### PROBLEM REQUIREMENTS
Repeat every line below exactly as it reads.

......

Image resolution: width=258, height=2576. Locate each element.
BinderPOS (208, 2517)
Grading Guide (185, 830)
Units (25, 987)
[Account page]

......

### EXPECTED ANSWER
Image resolution: width=258, height=2576. Locate each element.
BinderPOS (208, 2517)
Grading Guide (185, 830)
Units (25, 987)
[Account page]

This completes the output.